What were “conspirative norms,” exactly? When Soviet leaders and officials talked about them, they seem to have meant three things. First was the principle of need-to-know. In the words of a Politburo resolution “On the Utilization of Secret Documents” (dated 5 May 1927), “secret matters should be disclosed only to those for whom it is absolutely necessary to be informed.” The extreme compartmentalization of information was a direct result.

The second norm was personal accountability. The security of every chain of secret correspondence would eventually be assured by recording every document and registering it to an individual sender, courier, receiver, or keeper at every stage from creation to destruction or to the archive. The regulations that set out personal accountability and the records that assured it would also be secret and subject to the same rules.

The third conspirative norm was exclusiveness. No one should be admitted to secret correspondence whose reliability was not assured by prior vetting and approval. The channels of secret correspondence should themselves be secret and kept strictly separate from open channels such as the public postal and telephone services.

The code was there from the start but, just as with other aspects of the regime of secrecy, its formalization took time. The historian of party secrecy Gennadii Kurenkov notes the lack of a paper trail leading back to the original source of the secretive practices of the party in power. What is visible is that a “special” department of the party secretariat had been established within eighteen months of the Bolshevik Revolution (by March 1919), and a “conspirative” department existed already in 1920.27

At first, while the Bolshevik leaders could talk about conspirativeness all they wanted, paper records were not secure and presented great risks. For this reason, Lenin’s private messages of the period were peppered with demands for the recipient to take extreme precautions—to treat the contents “arch-conspiratively” or “arch-secretly.”28 For the same reason, some early decisions of the party in power were not committed to paper, or the records were destroyed. An example is the lack of a paper trail accounting for the decision to execute Tsar Nicholas II with his family and retainers in Ekaterinburg on the night of 16 July 1918.29 As record keeping became more secure, however, the need for informality diminished. Twenty years later, much greater crimes were committed to paper in excruciating detail.

▸ **TASK TO CARRY OUT**
Continue the passage on Soviet secrecy rules from where it stops.

▸ **MATERIAL**
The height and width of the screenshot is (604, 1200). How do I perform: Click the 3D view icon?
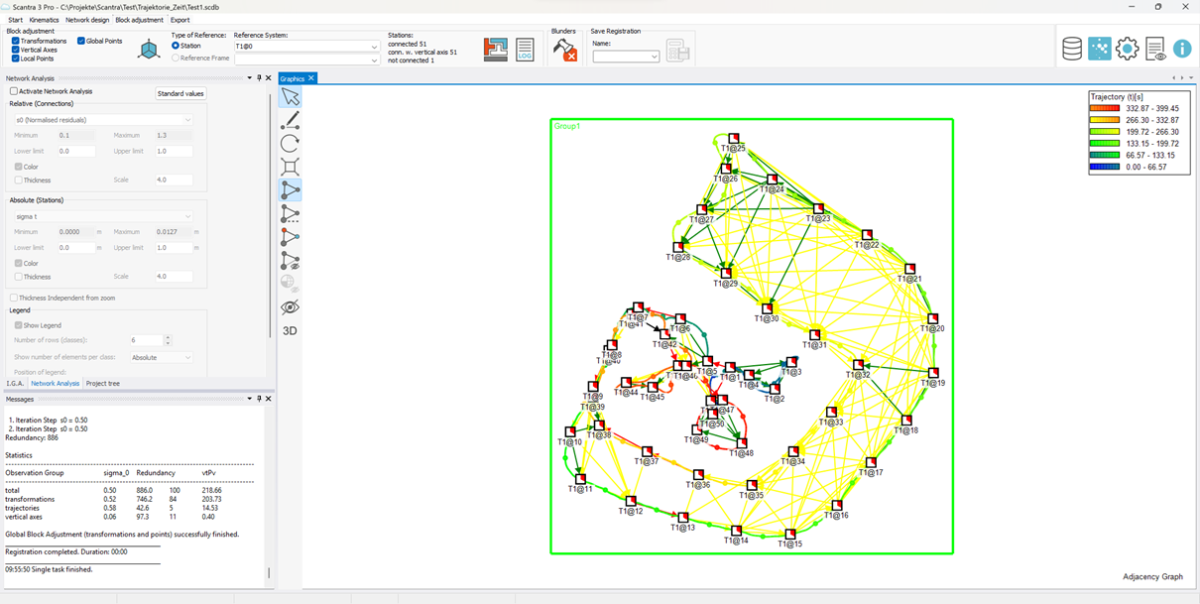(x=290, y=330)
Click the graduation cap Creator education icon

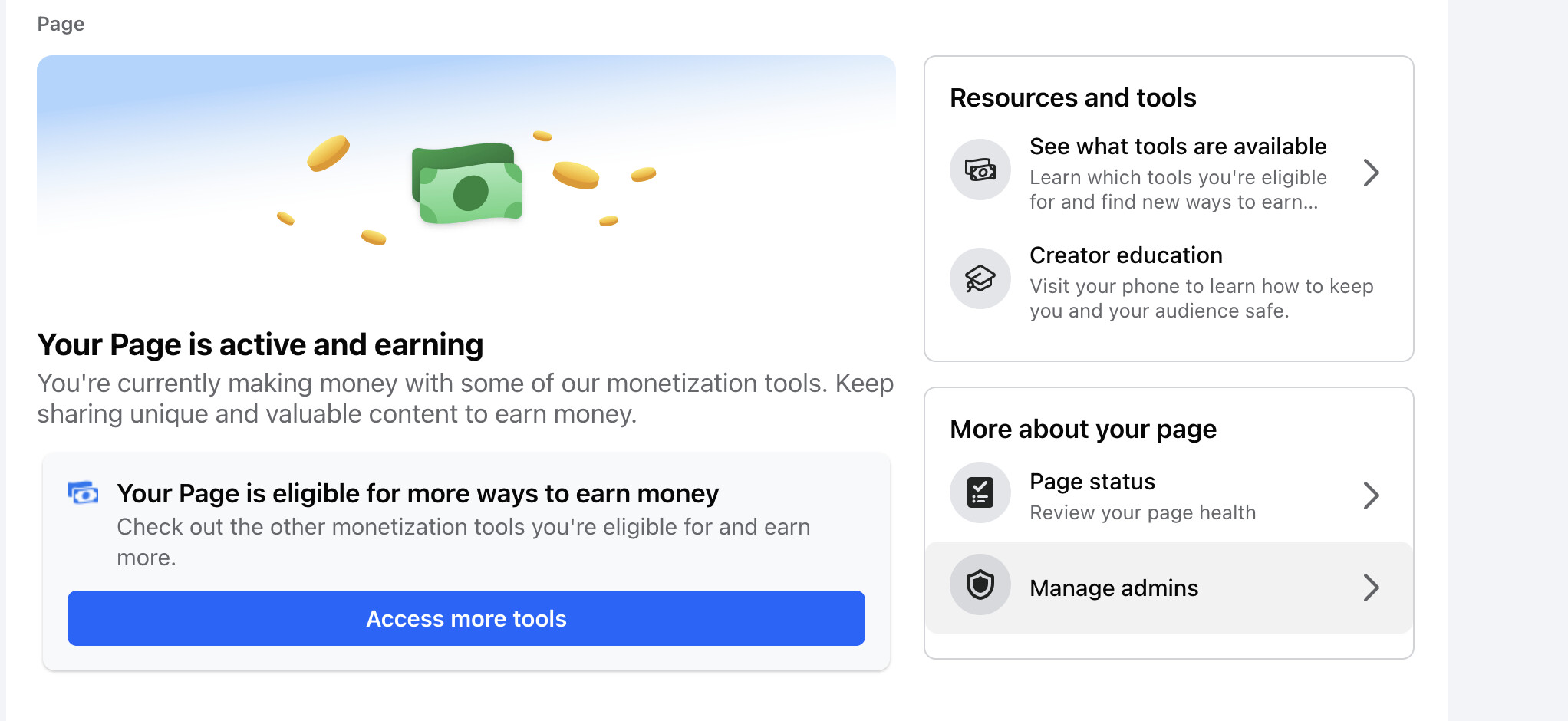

▸ **WRITTEN ANSWER**
While the Civil War continued, few discernible efforts were made to codify and elaborate the rules of secrecy. During 1918–1920, leading party committees discussed such matters no more than a handful of times. The situation changed from 1921, when the party secretariat (and, from 1922, Stalin’s Orgburo) began to consider communication security on average around twice a month.30

The rules of secret correspondence were formalized in a series of Politburo decisions, the first being a resolution of 13 August 1922, “On the procedure for storage and transmission of secret documents.”1 After that, nearly every year brought new or updated regulations such as the “Rules on handling the conspirative documents of the Central Committee” (19 August 1924) or “On conspirativeness” (16 May 1929). On each occasion the rules became more specific and binding, often in response to violations or the discovery of grey areas.32 This process would continue for decades, but the principles remained unchanged and were evident from the outset.

The historian Larissa Zakharova has described the parallel emergence of the conspirative phone call.33 Written communication among the top leaders over any distance, whether of one kilometer or thousands, risked loss or interception. At first the telegraph and dial-up telephone seemed to offer a way to reduce or even eliminate the risks. The parallel rise of signals intelligence frustrated these hopes. Secure telecommunications required protection by coding or scrambling. In turn, this brought in third-party experts, who had to be vetted for loyalty and monitored. In the process, the Soviet secret police developed a substantial capacity for eavesdropping and phone tapping.

In short, conspirative norms were the special contribution of the Bolshevik party to Soviet secrecy. It is important to bear in mind, however, that conspirative norms could not have had their influence without Bolshevik control of the state, or without state control of the means of production, information, and publication.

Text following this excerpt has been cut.